[The Willoughby Captains by Talbot Baines Reed]@TWC D-Link bookThe Willoughby Captains CHAPTER TWELVE 11/18
But neither Telson nor Game were half so amazed at this little outburst as was the speaker himself. He was half frightened the moment he had uttered it.
Now he was in for it with a vengeance! It would go out to all Willoughby, he knew, that he meant to stand by his guns.
What an awful failure, if, after all, he should not be able to keep his word! Game, with a forced smile which ill accorded with his inward astonishment, left the study without another word, heedless even of the laugh which Telson could no longer repress. Of course many perverted stories of their adventure immediately got abroad in Willoughby.
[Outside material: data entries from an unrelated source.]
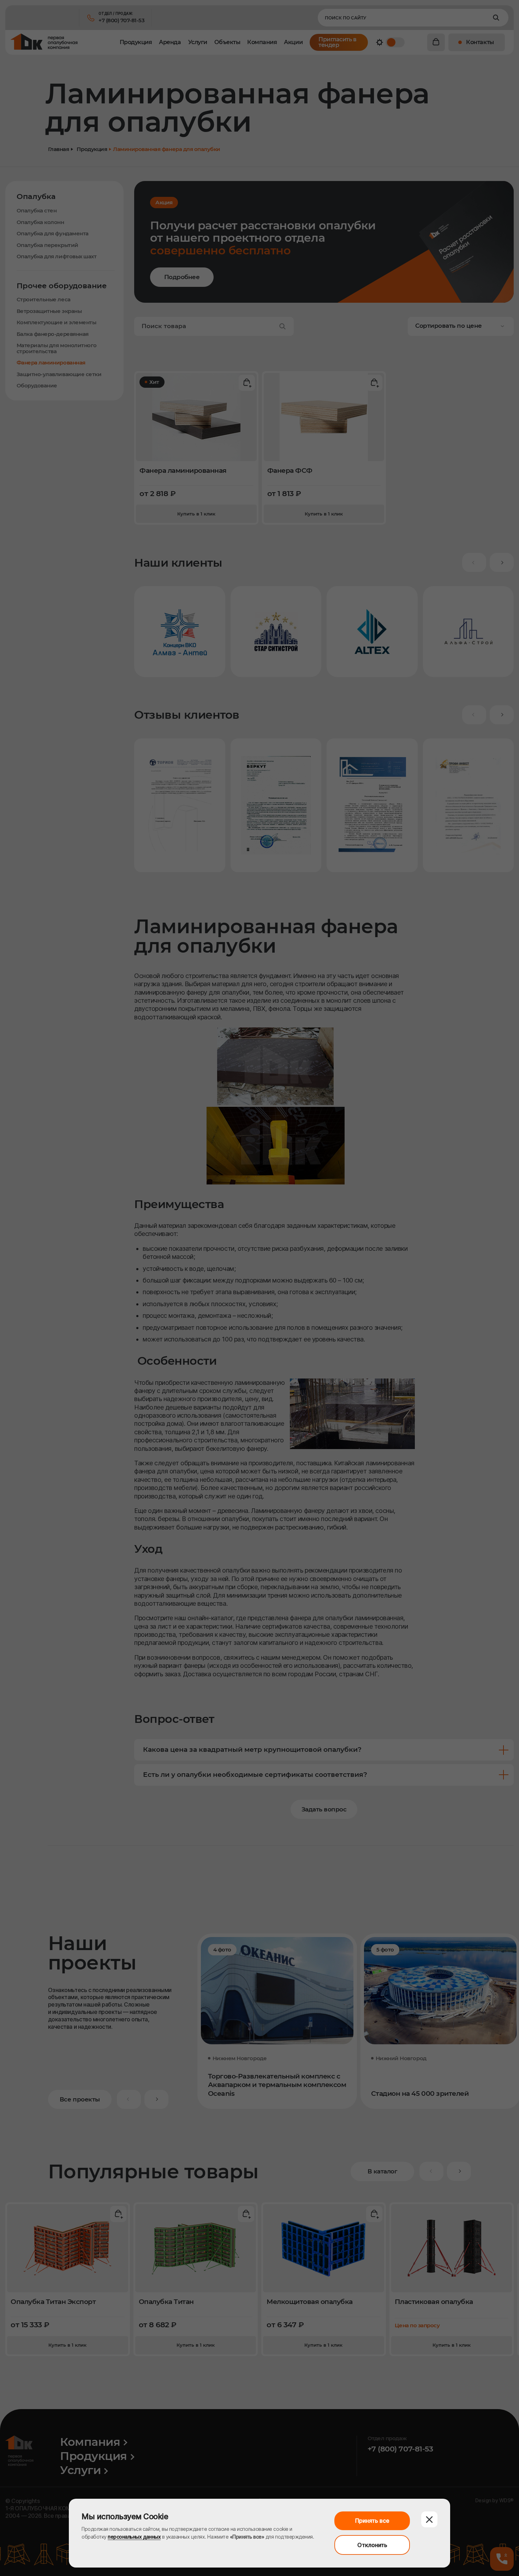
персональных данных (134, 2537)
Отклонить (372, 2544)
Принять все (372, 2520)
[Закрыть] (429, 2519)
Telson's highly-coloured version made it appear that a pitched battle had been fought between Game and the new captain, resulting in the defeat of the former chiefly through Telson's instrumentality and assistance.
As, however, this narrative did not appear in the same dress two hours running, it was soon taken for what it was worth, and most fellows preferred to believe the Parretts' version of the story, which stated that Riddell had announced his intention of keeping order in Willoughby without the help of the monitors, and had had the cheek to tell Bloomfield to mind his own business. The indignation of Parrett's house on hearing such a story may be imagined.